技術的な設定が整っていても、発覚時に動ける人が一人に集中していたり、連絡フローが口頭での申し送りしかない状態では、夜間・休日・担当者不在時に機能しません。最低限、以下の3点を1枚の文書にまとめておくことが有効です。

  • 感染疑い発覚時の初動手順(端末切断→ログ確認→報告先の順番)
  • 復元権限を持つ担当者の氏名と連絡先(第一順位・第二順位)
  • 優先して復元すべきフォルダ・ファイルのリスト(業務継続に直結する順)

この文書は、情シス専任がいなくても総務担当者が主導して作成できます。フォーマットは問いません。「作ること自体」が体制整備の第一歩になります。

「バージョン管理だけでは守れない」部分をどう補うか

バージョン管理はあくまで「感染後の復元手段」であり、「感染そのものを防ぐ」仕組みではありません。加えて、世代数上限の超過や長期間の発覚遅延には構造的に対応できない側面があります。そのため、バージョン管理と組み合わせる形で、エンドポイントとクラウド保管領域が切り離された独立バックアップ(世代数・保持期間を個別に設定できるもの)を用意しておくことが、一般に望ましい構成とされています。

まとめ:確認すべき3つのポイント

ランサムウェアに感染した後にバージョン履歴で復元できるかどうかは、「機能があるか」ではなく、「感染前の版が保持されているか」「復元権限を持つ人物が発覚時に動けるか」という運用の問いに帰着します。まず確認したいのは、次の3点です。

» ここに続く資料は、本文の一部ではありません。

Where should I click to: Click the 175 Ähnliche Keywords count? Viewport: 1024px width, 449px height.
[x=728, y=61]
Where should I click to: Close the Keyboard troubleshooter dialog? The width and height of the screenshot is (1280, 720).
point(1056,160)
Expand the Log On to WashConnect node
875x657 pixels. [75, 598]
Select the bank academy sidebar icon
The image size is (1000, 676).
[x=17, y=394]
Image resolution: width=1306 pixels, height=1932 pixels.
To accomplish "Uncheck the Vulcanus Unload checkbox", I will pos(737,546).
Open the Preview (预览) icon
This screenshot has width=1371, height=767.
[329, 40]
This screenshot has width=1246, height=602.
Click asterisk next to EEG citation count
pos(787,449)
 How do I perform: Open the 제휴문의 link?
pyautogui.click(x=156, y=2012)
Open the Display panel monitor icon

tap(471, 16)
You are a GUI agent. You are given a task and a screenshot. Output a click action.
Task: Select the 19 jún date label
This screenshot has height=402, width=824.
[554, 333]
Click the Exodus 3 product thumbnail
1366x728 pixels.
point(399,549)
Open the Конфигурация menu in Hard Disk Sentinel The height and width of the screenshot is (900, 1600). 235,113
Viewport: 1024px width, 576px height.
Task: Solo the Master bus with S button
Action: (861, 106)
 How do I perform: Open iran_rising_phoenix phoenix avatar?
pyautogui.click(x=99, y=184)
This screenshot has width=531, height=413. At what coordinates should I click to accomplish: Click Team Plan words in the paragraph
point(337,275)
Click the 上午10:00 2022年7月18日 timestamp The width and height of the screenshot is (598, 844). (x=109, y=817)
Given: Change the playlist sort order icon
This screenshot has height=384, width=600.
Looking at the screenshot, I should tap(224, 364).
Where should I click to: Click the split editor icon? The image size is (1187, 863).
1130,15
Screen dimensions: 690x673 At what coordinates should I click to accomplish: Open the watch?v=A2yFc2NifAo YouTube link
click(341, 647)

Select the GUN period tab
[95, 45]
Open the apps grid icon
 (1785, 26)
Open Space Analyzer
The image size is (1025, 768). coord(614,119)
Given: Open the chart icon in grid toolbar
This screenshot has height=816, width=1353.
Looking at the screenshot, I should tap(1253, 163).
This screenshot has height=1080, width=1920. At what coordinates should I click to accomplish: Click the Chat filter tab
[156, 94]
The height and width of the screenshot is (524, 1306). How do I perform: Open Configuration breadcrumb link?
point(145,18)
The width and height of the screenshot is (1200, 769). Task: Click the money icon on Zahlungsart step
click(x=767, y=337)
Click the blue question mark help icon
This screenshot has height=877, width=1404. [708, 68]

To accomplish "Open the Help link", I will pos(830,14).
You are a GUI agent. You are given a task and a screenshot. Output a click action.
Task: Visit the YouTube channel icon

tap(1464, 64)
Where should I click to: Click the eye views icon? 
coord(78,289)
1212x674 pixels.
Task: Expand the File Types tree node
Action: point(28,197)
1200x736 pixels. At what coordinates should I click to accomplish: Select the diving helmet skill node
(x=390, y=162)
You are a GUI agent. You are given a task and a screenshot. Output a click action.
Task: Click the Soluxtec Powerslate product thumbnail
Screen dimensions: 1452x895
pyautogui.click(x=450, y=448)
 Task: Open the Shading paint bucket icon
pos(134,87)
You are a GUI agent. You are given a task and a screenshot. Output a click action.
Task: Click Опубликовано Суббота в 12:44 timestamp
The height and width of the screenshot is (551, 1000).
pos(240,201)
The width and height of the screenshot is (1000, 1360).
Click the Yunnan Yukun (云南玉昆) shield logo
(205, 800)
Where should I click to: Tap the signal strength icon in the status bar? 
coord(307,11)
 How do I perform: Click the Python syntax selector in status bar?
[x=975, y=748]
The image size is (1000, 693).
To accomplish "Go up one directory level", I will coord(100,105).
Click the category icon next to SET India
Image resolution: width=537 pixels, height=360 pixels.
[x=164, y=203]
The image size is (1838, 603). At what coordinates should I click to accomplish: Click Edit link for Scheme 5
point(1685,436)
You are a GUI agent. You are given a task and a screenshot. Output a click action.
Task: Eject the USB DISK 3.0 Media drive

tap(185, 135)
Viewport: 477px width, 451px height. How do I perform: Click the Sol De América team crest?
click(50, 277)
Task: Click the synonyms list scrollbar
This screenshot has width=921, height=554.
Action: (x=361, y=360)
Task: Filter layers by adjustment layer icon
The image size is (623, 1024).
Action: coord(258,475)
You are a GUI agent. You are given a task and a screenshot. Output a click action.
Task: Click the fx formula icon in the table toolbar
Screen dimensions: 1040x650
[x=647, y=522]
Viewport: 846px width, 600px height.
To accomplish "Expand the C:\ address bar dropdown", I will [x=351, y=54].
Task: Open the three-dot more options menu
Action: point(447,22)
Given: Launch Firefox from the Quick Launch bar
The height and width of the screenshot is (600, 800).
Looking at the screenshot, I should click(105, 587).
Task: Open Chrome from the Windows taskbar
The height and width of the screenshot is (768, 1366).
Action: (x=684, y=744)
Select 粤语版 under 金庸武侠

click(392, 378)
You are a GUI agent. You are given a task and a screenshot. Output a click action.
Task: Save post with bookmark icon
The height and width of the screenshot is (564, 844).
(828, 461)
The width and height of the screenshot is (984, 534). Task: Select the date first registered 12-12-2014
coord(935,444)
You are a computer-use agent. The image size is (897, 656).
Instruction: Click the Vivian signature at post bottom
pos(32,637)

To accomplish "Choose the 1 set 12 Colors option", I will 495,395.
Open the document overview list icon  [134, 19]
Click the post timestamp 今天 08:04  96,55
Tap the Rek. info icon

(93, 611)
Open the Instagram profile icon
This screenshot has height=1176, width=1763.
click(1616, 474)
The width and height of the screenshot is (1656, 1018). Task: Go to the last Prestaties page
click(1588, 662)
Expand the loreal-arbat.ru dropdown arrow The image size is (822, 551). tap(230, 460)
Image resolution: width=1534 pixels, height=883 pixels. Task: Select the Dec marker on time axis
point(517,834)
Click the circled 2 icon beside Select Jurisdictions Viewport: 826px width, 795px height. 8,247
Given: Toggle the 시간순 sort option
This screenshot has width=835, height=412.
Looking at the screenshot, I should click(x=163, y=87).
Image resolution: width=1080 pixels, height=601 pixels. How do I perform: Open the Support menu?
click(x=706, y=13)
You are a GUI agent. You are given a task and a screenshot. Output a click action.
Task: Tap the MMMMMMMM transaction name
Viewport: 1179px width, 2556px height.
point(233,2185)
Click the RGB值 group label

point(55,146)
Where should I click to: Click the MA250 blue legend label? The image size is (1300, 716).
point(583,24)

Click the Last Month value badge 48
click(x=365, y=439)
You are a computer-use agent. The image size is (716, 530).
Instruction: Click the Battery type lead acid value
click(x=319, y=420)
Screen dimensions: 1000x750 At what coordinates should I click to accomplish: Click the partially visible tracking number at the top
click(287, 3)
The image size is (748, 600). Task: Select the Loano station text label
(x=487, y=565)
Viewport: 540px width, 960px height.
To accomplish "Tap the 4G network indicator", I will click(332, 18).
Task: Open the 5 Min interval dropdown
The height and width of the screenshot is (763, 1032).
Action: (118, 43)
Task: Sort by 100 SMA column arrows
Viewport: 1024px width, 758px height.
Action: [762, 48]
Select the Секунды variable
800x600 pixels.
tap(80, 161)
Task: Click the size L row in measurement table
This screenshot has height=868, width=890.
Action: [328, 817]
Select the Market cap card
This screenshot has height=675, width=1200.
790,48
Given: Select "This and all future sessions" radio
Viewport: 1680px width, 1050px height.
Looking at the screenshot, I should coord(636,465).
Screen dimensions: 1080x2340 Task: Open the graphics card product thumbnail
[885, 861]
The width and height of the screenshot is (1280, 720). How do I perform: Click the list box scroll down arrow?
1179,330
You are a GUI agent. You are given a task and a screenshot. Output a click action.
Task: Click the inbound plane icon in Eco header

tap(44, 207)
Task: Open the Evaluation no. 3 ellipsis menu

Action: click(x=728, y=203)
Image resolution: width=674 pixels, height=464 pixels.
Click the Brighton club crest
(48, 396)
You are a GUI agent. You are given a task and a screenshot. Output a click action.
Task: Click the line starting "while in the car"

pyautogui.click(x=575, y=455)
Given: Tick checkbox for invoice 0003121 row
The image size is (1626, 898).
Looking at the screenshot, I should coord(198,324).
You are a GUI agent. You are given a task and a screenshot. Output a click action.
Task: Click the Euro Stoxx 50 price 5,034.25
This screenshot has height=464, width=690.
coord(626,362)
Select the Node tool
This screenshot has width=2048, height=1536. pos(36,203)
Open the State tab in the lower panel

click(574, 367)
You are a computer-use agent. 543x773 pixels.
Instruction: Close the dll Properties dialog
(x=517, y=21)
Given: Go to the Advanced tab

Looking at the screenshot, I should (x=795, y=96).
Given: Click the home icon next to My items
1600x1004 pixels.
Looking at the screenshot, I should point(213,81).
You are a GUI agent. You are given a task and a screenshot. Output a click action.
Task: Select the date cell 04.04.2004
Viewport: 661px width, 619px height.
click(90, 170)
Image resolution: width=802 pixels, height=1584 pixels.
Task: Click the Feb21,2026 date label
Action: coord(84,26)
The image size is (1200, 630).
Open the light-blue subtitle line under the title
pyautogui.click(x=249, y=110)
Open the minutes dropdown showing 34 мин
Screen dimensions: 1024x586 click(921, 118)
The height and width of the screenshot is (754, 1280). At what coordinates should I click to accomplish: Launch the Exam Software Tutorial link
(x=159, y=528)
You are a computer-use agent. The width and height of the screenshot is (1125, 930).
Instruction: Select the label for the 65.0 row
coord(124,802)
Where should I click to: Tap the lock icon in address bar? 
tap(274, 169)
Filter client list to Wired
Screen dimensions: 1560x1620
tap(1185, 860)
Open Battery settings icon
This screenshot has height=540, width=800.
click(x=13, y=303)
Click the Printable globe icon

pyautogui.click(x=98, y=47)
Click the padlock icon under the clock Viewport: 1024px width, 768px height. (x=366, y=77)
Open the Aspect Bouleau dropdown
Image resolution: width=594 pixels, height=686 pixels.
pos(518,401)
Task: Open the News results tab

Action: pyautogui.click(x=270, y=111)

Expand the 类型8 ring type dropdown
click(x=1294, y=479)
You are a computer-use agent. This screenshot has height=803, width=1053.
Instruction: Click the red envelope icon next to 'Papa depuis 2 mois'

  • 現在のクラウドストレージの管理画面を開いて、バージョン管理の有効・無効と世代数・保持期間を確認する
  • 復元権限を持つ担当者の名前と連絡先を確認し、メモに残す
  • 上記のチェックリストを使って、対応済み・未対応・不明の3段階で自社環境を仕分けし、上長への報告材料にする

この3点を確認しておくだけでも、感染時に復元できるかどうかを具体的に判断しやすくなります。まずは自社の設定と権限体制を確認し、復元できる条件がそろっているかを可視化しておきましょう。